Statland recommends the use of a unique graduation for all the elements. The proposed scale (0-2, 3-5, 6-10, 11-20, 21-100, >100) is practical and has a good discriminating power. This scale, with its few classes, is also well adapted to a computer system like the Clinicom.
Reference values
It is not easy to establish the microscopical urinalysis reference values for a single voided specimen. Some values are reported in Ringsrud and Linné (Urinalysis and Body Fluid). Many can be estimated from the Addis count and the Schumann cytodiagnostic method.
Addis, over a 12-hour collect, has established the following: White Blood Cells < 1 000 000, Red Blood Cells < 500 000 , Hyaline casts < 5 000.
From Schumann the following values were estimated:
Elements | Values considered as abnormal |
Erythrocytes | >5 cells at hpf |
Leukocytes | >5 cells at hpf |
Renal tubular cells | >2 cells at hpf |
Transitional cells | >5 cells at hpf |
Squamous cells | rarely significant |
Epithelial fragments | any |
Hyaline casts | >3 cast at lpf |
Granular casts | >1 cast at lpf |
Pathological casts | any |
Crystals |
Structured microscopical analysis
One of the difficulties with the routine microscopical analysis is the number of samples to examine. Some labs use selection criteria, based on the aspect of the urine and the reaction of the dipstick (blood, protein, leukocytes), to eliminate some microscopical analysis. This operation allows an elimination of 40 to 60% of the microscopy depending on the center's clients and the activity of specialized clinics. Even after a first selection, there are still many specimens that can be classified as "ordinary". Real interesting specimens usually represent less than 4% of the workload. In such a context, it is difficult to forget the fifty undone specimens in front of a complex sediment. In this situation, it is normal to rush, and maybe not give enough time to the special sediment.

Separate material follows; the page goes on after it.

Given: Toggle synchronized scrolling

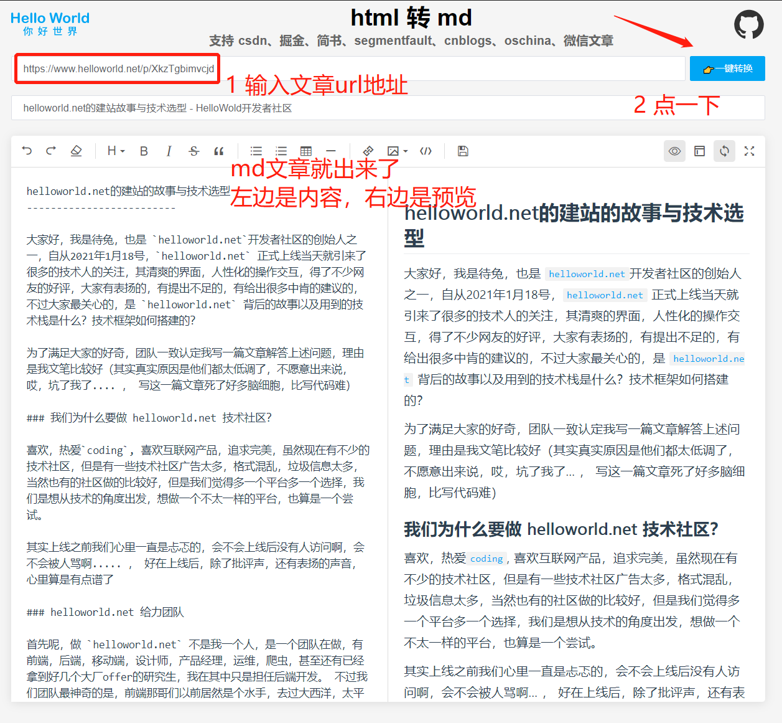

To overcome this situation, we have proposed a three-level organization that we have called: phase I, phase II and phase III
Phase I
Phase I is a screening method. At this level, the usual microscopical results (WBC, RBC...) are estimated and reported. Depending of the screening results, the report is transmitted and the test ends, or the specimen is put aside for the phase II analysis. The selection criteria used are the following:
Phase II selection criteria
Dipstick
Density
pH
Protein............if >30mg/dl......................... *
Glucose................if > 0
..................................*
Blood...................if
>trace..............................*
Ketone
Microscopical Ob. 10X
Physiological casts....if >2/lpf............*
Pathological casts..............................**
Epithelial fragments ...........................................*
Ob. 40X
Leukocytes..............if >8/hpf............................*
Pus....................................................................*
Erythrocytes.....if >5/hpf...........................*
Squamous cells
Transitional cells....if>2/hpf.............................*
Renal tubular cells............if
>2/hpf.........................*
***(3) and over is selected for phase II
NB: the *** selection may vary with the preparation method
Phase II
The phase II step is a more sophisticated analysis. If needed, staining methods are used. Again, we are using selection criteria that command some specific actions. We have found that the system is more efficient if the phase II analysis is done by a different person or done by the sameone, but only after all the phase I analysis has been completed.
Findings | Actions |
Marked proteinuria | Search for oval fat bodies |
Pathological casts | Evaluate sediment type |
Tissu fragments | Evaluate cells |
RBC dysmorphocytosis, proteinuria | Search for blood casts |
Inflammation picture with casts | Search for WBC casts |
Numerous renal tubular cells | Search for casts |
Numerous transitional cells | Search for tissu fragments, search for atypical cells |
Phase III
The phase III level is something like the coordinated approach proposed by Schumann. Very special stainning methods, like the PAP stain, can be used. This level is rarely needed for specimens issued from routine.
It is also at this level that a specimen is transferred to specialized resources like the cytology or the parasitology department.